Andreas Schjelderup pasó de ser una de las grandes revelaciones de Noruega a quedar nuevamente bajo el escrutinio público. El extremo de 22 años abrió el marcador frente a Inglaterra en los cuartos de final del Mundial 2026 con una definición que terminó dentro de la portería defendida por Jordan Pickford y desató la celebración de los aficionados noruegos en Miami.
Sin embargo, mientras su actuación deportiva recorría las redes sociales, también volvió a mencionarse el proceso judicial que enfrentó meses antes en Dinamarca. Contrario a algunas versiones difundidas, Schjelderup no permaneció 14 días encarcelado.

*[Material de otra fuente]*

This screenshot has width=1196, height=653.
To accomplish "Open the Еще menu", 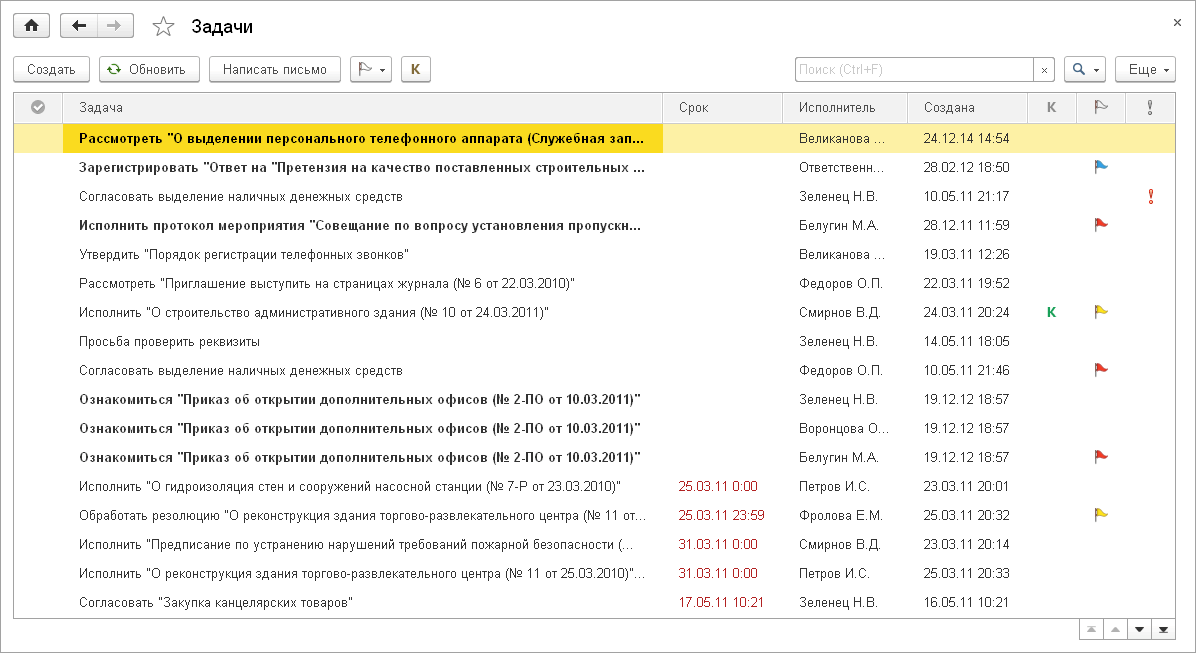I will click(x=1145, y=69).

Un tribunal danés le impuso una pena de 14 días de prisión suspendida, lo que significa que no debía ingresar a la cárcel salvo que cometiera otra infracción durante el periodo establecido por la justicia.
El caso se originó cuando Schjelderup tenía 19 años y jugaba en el FC Nordsjaelland de Dinamarca. De acuerdo con la información judicial, el futbolista recibió a través de Snapchat un video sexual de 27 segundos en el que aparecían dos menores de edad y posteriormente lo reenvió a un grupo de conversación.

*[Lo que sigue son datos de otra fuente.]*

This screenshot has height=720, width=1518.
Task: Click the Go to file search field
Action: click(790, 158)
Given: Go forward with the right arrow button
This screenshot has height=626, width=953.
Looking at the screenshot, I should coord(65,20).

El jugador admitió los hechos y se declaró culpable de compartir material ilegal. Según su versión, únicamente observó los primeros segundos antes de reenviarlo y eliminó el archivo después de que uno de sus amigos le advirtiera sobre la gravedad y la ilegalidad de la situación. La corte, no obstante, determinó que su conducta constituía un delito y dictó la condena suspendida.

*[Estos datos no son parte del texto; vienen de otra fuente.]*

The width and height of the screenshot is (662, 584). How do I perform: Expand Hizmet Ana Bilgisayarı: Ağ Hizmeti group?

La diferencia es importante. La sentencia de dos semanas fue condicional o suspendida, por lo que Schjelderup no cumplió esos 14 días dentro de una prisión.
La resolución establecía que evitaría ingresar a la cárcel siempre que no cometiera una nueva infracción durante los siguientes 12 meses. La Fiscalía danesa había solicitado una pena de al menos 20 días, mientras que la defensa del jugador evaluó en su momento si presentaría una apelación.
Antes de conocerse la sentencia, Schjelderup publicó un extenso mensaje en sus redes sociales en el que reconoció su responsabilidad y calificó lo ocurrido como un grave error.
El futbolista aseguró sentirse avergonzado, pidió perdón a las personas afectadas, a su familia, a sus clubes, a la selección de Noruega y a los aficionados. También afirmó que colaboró con las autoridades danesas desde que fue contactado por la Policía y que estaba preparado para asumir las consecuencias legales.
Schjelderup insistió en que nunca tuvo la intención de difundir el material ni causar daño, pero reconoció que reenviar el archivo fue ilegal y que debió comprender inmediatamente la gravedad de su contenido.
El caso generó una discusión en el futbol noruego sobre si el extremo debía seguir siendo convocado a la selección. El entrenador Ståle Solbakken calificó su comportamiento como una acción extremadamente irresponsable, aunque sostuvo que el jugador había admitido lo sucedido y debía aprender de sus actos.
Su condena también planteó interrogantes sobre la posibilidad de ingresar a Estados Unidos para disputar el Mundial 2026. Finalmente, la Federación Noruega confirmó que obtuvo el visado correspondiente y pudo viajar con la selección, pese a tener la sentencia suspendida en Dinamarca.
En lo deportivo, Schjelderup comenzó el Mundial como una alternativa en el ataque, mientras Antonio Nusa ocupaba habitualmente el extremo izquierdo. Sin embargo, sus buenas actuaciones y su participación en los goles de Noruega contra Brasil le permitieron ganar protagonismo dentro del equipo.
Para el encuentro frente a Inglaterra, el seleccionador decidió incluirlo como titular. La apuesta dio resultado cuando el jugador apareció en el minuto 36 para marcar el 1-0 parcial. Inglaterra logró empatar antes del descanso mediante Jude Bellingham.